La Cumbre de las Américas fue un invento
del entonces presidente Bill Clinton, en una época de apogeo de la teoría
neoliberal en Latinoamérica y cuando Washington creía que el dólar terminaría
imponiéndose como moneda de uso en la región y la etapa de desacuerdos,
rencillas, odios y guerrillas en su traspatio del sur había quedado atrás. Para la primera no solo
no se invitó al Gobierno cubano sino que se celebró en Miami. Con estas cumbres
se pensó lograr objetivos muy distintos no solo a otro evento similar, la
Cumbre Iberoamericana, sino a las reuniones de la OEA. Con el tiempo una
realidad distinta fue imponiéndose. Llegó Chávez y comenzó a influir
decisivamente en la región gracias a los petrodólares (esos mismos de los que
ahora carece Venezuela).
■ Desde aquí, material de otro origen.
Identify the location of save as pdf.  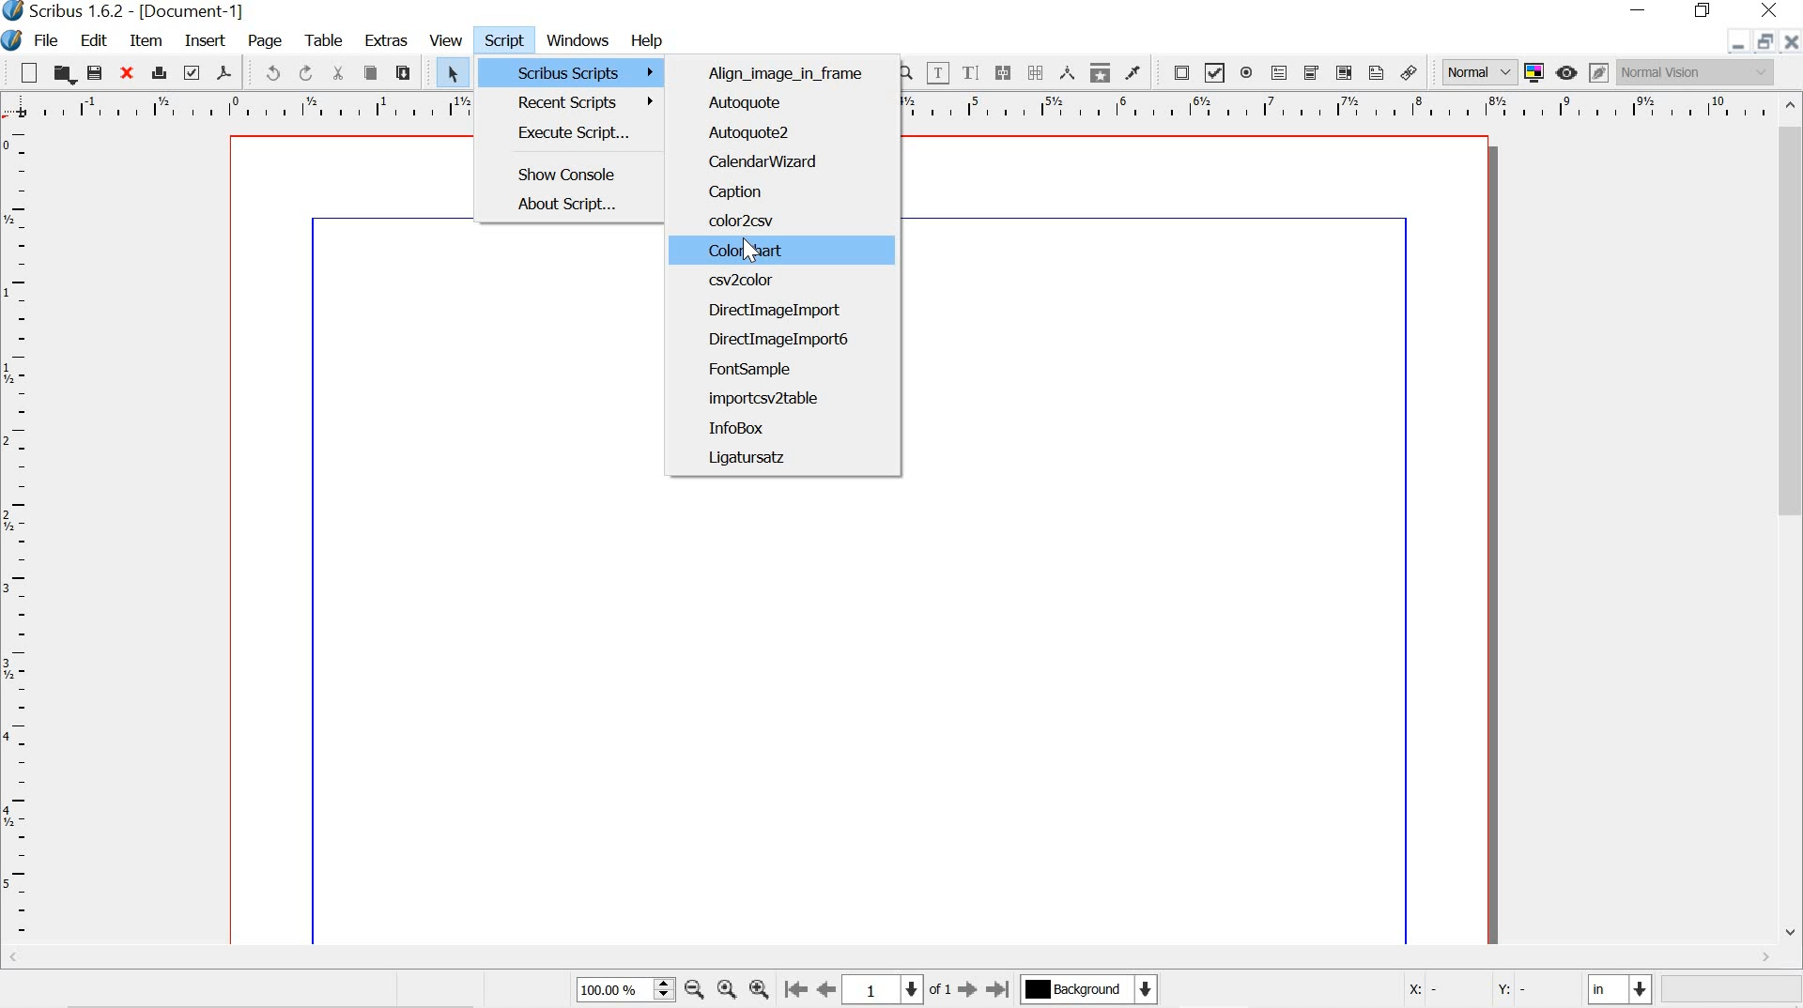
(226, 73).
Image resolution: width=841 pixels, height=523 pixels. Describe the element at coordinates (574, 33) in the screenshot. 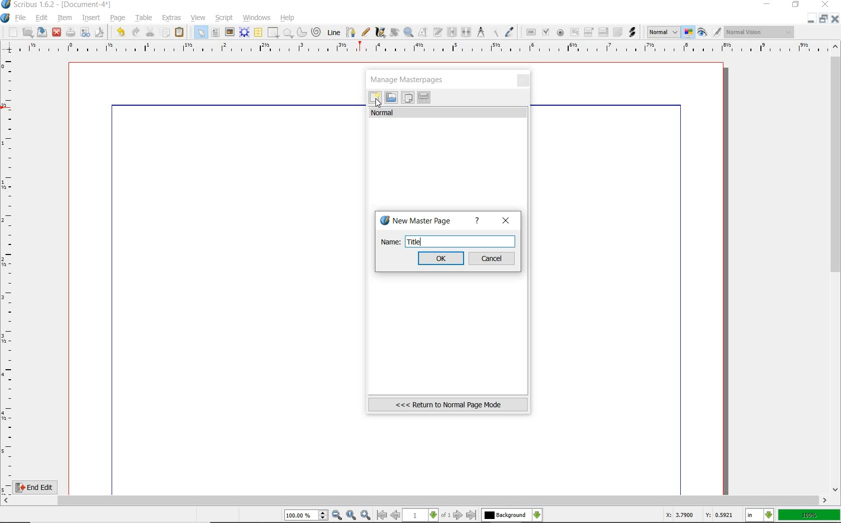

I see `pdf text field` at that location.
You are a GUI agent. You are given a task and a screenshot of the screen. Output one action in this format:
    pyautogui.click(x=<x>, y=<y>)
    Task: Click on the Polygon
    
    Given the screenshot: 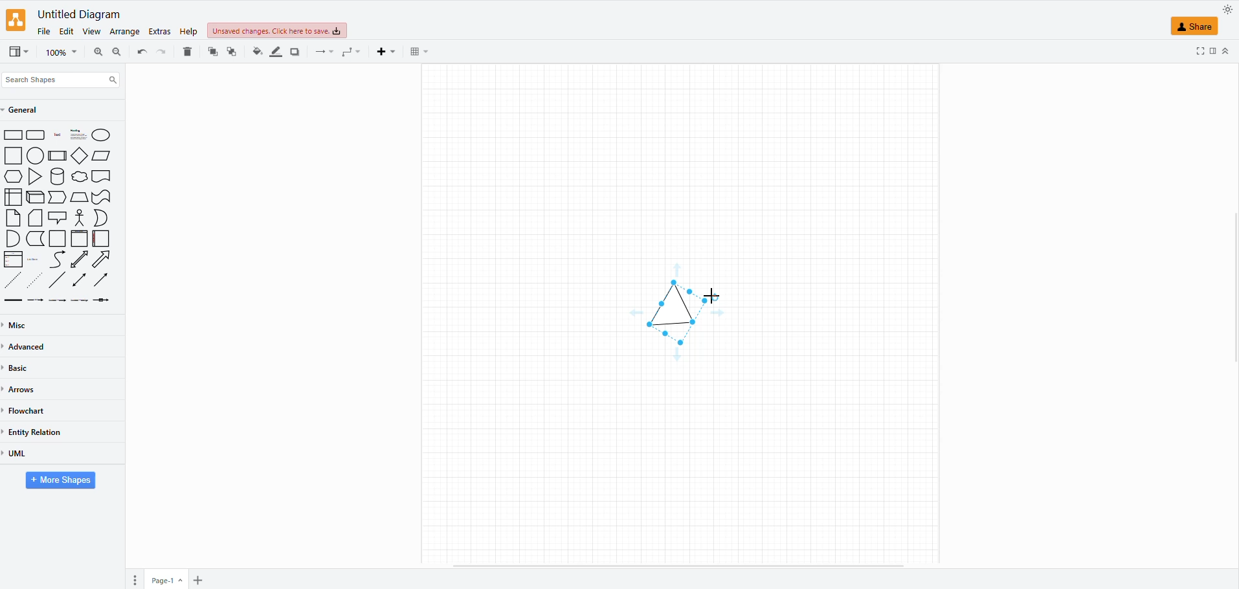 What is the action you would take?
    pyautogui.click(x=79, y=197)
    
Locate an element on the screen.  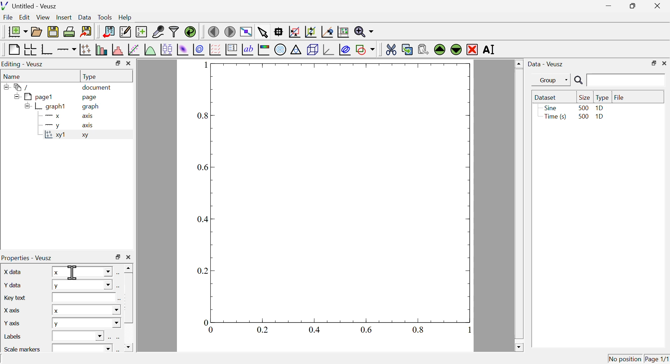
type is located at coordinates (602, 98).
Con objetivos loables y no tan loables los países
latinoamericanos comenzaron a tener una participación más destaca y a no
limitarse al papel de sucursales comerciales de EEUU que pretendió Clinton.
Cuba comenzó a participar y lo que a partir de entonces empezó a cuestionarse
fue el papel de Washington. Una y otra vez la prensa especuló y dedicó espacio
a esa especie de juego de los espejos de si aquel o el otro topaban en un
pasillo, se miraban a los ojos, se daban la mano. Pura tontería a los efectos
reales. Ningún mandatario o canciller de EEUU se libró de ello, de Bush a
Hillary Clinton. En la pasada reunión, en el exilio se alzaron las voces de si
el presidente Barack Obama debía asistir si participaba Raúl Castro. Confieso
que no me vi libre de entrar en el juego y escribí una columna en el Nuevo Herald en la que expresaba que
Obama no debía reunirse con Castro mientras Gross estuviera preso (algo de lo
cual, por otra parte, no me arrepiento. Entró Donald Trump a la Casa Blanca y
nadie en Miami alzó la voz rechazando que ambos participaran en el mismo
evento. Temo que tal silencio no obedeciera a un signo de madurez política sino
al pecado de la complicidad, en este caso gratuita. Trump encontró un pretexto
—plausible según sus seguidores— para no ir a un sitio al cual nunca tuvo ni el
más puto interés en asistir, y más sin contar con Tillerson y Shannon en el
Departamento de Estado, y decidió enviar a Pence. Una decisión que casi aplaudo
por un afán de aburrimiento y porque pone fin a tanta especulación idiota tras
la cual latía el añorado encuentro en que Trump decidiera sacarle la lengua a
Castro en cualquier pasillo (soñar con lo contrario en puro delirio). Aparece
ahora que el senador Marco Rubio va a asistir —oportuno como siempre— y poco ha
faltado para que en Miami tiren fuegos artificiales. No entiendo bien el papel de un legislador en un evento de dignatarios y burócratas del poder ejecutivo, pero ello es parte de mis deficiencias características. De mi parte, no dejo de
lamentar que La Habana no hubiera adoptado una posición más acorde y enviado al
segundo secretario del Partido Comunista de Cuba. Una supuesta reunión entre
Machado Ventura y Pence hubiera sido algo así como un capítulo olvidado de la Divina Comedia.